## WHAT YOU ARE ASKED TO DO
From the listing below, copy only the lines running from the line that contains "Task: Open Alex" to the line that contains "Screen dimensions: 1464x812", both included.

## DATA TO EXAMINE
+ + + + + + +

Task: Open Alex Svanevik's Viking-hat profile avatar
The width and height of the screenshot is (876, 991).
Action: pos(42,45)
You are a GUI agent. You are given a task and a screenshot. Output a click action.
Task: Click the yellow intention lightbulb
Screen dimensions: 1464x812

+ + + + + + +

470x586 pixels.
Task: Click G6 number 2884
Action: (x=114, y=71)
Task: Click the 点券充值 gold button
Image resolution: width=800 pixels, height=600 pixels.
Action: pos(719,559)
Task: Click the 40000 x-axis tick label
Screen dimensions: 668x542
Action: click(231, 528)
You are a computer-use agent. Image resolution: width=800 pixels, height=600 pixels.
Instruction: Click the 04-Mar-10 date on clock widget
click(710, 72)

+ + + + + + +

## TASK RESPONSE
Task: Open Alex Svanevik's Viking-hat profile avatar
The width and height of the screenshot is (876, 991).
Action: pos(42,45)
You are a GUI agent. You are given a task and a screenshot. Output a click action.
Task: Click the yellow intention lightbulb
Screen dimensions: 1464x812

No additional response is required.